= Istituto magistrale statale Santa Rosa di Viterbo =

The Istituto magistrale statale Santa Rosa di Viterbo is a high school focused on training teachers with specialties in human sciences, music, and dance, with main campus located on Via San Pietro # 27 in central Viterbo, region of Lazio, Italy. It stands across from the Monastero della Visitazione.

The palatial building now site of the main campus of this Liceo classico was once the residence of the aristocratic Degli Atti family. In 1822, it belonged to the Collegio di Propaganda Fide and was given in emphyteusis to be converted into a female orphanage (orfanotropio), named a Scuola di Divina Provvidenza (School of Divine Providence) under the patronage of Cardinal Severoli
 and with the support of Giovanni Polidori, Stefano Gaspadori, and Luigi Falcinelli.

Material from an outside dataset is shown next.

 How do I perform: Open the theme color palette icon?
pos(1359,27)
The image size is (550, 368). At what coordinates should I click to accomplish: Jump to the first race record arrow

A brief history of the school recounts that in 1927, the main secular secondary schools in Viterbo, now a provincial capital, were the Liceo ginnasio Umberto I and the Regio Istituto tecnico Paolo Savi. In order to foster a school for teachers, in 1932 the Comune and national government agreed on such a program with first classes starting 1934. In 1985 a socio-psycho-pedagogical high school and a linguistic high school were trialed. In 1997 a formal Liceo of the Social Science was started.